REQUEST. Reproduce every line of the listing from the line containing "At what coordinates should I click to accomplish: Go back to" through the end of the listing, inclusive. Keep all the requests and scale each coordinate in the answers by 1.9, rounding to whole numbers with halves rounded up.

PROVIDED DATA.
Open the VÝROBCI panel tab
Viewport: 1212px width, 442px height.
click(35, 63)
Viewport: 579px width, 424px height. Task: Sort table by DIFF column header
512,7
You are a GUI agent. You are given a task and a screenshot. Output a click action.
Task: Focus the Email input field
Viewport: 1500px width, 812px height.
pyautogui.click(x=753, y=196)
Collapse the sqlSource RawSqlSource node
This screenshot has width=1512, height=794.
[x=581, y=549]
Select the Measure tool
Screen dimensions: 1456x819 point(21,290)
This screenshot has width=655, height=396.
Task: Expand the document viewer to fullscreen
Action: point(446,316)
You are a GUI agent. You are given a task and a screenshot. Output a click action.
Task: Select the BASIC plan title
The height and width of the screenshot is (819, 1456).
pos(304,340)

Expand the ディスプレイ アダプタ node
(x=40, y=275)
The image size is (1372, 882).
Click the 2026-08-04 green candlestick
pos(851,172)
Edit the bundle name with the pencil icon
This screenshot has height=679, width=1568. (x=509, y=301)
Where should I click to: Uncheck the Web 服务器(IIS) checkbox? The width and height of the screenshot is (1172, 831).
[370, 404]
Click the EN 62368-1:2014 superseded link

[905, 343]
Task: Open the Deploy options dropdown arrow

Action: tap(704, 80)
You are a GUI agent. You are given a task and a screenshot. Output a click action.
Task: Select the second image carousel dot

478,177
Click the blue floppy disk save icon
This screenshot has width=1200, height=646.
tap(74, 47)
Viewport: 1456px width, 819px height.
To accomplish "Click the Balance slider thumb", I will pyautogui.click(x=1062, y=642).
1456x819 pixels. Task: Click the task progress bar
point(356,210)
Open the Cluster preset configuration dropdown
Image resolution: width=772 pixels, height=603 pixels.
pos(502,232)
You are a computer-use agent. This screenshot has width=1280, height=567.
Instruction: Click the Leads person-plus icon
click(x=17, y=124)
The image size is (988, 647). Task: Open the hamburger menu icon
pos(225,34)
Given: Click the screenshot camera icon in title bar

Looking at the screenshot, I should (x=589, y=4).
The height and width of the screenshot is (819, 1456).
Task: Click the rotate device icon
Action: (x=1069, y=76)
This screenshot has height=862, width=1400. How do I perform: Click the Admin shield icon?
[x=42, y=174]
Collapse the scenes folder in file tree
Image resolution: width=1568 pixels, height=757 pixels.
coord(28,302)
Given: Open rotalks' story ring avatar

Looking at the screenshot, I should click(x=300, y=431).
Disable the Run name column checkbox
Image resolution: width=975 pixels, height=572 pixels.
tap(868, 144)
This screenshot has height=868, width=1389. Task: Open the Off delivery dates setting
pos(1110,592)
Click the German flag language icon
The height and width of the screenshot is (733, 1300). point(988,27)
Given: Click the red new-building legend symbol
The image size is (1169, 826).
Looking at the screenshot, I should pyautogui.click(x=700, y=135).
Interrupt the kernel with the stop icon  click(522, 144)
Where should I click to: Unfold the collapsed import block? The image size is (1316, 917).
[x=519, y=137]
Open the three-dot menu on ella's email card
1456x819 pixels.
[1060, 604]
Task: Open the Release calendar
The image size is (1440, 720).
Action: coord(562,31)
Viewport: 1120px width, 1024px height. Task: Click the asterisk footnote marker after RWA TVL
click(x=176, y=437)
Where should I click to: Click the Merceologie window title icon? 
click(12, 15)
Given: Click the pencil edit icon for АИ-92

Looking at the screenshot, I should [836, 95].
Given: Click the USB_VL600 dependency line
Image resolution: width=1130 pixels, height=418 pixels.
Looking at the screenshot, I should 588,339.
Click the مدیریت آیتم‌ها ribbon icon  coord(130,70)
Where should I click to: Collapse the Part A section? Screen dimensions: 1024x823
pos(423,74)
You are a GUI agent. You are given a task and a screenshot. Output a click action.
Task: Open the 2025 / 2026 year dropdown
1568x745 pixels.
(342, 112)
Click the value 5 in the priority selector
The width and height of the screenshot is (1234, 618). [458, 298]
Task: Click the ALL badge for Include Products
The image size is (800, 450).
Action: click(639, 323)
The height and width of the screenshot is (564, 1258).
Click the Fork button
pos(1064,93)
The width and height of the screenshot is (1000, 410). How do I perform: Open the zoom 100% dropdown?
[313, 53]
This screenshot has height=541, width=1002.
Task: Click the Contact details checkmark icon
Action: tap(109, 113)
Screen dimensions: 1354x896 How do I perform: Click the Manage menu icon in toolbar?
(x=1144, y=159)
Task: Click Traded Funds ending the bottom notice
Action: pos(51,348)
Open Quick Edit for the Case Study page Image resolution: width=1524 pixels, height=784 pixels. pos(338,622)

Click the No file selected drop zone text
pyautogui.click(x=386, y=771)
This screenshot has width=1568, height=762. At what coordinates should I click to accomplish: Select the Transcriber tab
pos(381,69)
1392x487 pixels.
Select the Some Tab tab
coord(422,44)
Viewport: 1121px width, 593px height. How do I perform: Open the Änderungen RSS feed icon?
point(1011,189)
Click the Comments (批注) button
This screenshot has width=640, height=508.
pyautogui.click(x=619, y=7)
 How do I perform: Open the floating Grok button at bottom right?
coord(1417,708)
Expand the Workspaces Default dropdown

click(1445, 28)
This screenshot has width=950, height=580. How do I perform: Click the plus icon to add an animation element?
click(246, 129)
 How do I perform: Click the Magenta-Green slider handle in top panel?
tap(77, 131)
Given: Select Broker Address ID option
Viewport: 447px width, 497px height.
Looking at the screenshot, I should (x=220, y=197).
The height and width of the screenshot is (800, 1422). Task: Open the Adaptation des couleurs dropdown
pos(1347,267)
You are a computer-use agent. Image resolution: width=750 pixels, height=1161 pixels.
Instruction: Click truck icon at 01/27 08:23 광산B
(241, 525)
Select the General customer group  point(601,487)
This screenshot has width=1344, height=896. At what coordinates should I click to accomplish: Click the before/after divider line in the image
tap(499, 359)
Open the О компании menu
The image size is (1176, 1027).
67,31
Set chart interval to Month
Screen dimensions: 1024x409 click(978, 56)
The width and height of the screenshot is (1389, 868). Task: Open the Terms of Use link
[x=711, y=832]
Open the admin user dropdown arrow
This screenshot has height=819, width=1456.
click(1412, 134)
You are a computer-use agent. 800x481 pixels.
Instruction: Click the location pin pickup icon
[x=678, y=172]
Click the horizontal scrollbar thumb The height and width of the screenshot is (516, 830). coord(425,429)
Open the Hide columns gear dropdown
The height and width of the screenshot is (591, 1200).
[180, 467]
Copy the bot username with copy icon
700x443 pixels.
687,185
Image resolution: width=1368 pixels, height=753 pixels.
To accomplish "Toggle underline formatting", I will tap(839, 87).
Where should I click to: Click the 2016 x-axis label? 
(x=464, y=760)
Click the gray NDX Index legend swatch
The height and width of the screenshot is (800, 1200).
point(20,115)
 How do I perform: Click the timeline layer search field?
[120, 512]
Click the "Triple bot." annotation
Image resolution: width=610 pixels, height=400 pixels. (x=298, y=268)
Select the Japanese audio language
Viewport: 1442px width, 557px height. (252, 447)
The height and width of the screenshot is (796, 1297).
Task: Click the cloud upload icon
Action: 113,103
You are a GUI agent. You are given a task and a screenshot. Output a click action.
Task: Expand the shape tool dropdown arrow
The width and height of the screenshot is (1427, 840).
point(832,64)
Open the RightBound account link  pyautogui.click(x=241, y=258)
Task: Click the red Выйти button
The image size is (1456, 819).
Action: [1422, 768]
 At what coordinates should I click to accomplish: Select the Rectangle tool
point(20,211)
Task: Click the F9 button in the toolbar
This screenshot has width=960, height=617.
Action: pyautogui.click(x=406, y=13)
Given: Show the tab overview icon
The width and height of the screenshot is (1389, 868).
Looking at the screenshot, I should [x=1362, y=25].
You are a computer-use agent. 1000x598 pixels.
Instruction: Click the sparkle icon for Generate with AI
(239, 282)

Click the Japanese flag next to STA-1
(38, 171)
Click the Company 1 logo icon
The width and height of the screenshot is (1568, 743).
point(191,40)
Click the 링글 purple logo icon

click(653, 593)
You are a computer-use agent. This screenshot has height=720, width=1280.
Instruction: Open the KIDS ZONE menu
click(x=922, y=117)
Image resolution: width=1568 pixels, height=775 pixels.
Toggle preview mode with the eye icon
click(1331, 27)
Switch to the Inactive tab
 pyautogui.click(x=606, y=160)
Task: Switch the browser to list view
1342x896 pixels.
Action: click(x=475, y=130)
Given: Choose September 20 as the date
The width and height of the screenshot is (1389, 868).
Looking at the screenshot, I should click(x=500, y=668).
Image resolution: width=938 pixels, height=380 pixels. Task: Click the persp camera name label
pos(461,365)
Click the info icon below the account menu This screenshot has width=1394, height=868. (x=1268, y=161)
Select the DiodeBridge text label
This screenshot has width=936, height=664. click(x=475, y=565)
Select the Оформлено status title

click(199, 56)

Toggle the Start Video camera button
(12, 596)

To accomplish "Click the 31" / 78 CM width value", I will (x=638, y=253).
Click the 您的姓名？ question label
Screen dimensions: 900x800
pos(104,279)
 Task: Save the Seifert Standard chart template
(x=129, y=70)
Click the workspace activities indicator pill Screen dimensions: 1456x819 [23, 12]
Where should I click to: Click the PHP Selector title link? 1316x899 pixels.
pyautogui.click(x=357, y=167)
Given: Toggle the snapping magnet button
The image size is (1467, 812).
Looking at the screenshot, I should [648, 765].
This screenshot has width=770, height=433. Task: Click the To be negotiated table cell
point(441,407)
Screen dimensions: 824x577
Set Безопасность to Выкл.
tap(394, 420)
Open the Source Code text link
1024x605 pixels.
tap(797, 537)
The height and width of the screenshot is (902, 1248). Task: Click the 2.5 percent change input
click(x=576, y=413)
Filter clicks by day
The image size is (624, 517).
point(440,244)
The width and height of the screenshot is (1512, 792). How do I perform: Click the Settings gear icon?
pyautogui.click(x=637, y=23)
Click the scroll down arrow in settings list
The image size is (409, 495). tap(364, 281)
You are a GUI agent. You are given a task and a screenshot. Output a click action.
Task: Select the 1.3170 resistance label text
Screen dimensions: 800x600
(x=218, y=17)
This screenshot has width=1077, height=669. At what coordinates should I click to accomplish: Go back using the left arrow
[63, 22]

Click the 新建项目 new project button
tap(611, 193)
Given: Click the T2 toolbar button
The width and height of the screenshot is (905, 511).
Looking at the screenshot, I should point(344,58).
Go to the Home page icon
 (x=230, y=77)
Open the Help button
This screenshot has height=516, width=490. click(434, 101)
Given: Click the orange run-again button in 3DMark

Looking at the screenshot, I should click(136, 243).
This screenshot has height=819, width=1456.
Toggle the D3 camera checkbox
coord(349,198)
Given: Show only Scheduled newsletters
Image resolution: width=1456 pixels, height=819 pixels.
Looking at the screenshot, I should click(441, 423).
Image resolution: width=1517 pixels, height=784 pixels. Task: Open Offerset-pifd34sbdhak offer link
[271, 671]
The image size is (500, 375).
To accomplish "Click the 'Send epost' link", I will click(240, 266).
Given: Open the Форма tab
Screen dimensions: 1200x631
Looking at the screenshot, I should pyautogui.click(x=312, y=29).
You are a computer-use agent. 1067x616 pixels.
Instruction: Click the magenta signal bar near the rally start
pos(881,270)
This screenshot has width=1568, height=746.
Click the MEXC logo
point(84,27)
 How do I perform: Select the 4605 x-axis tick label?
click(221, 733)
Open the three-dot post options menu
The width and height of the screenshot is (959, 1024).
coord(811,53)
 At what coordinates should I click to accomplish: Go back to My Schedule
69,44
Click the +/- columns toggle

FINAL RESULT.
 At what coordinates should I click to accomplish: Go back to My Schedule
131,84
Click the +/- columns toggle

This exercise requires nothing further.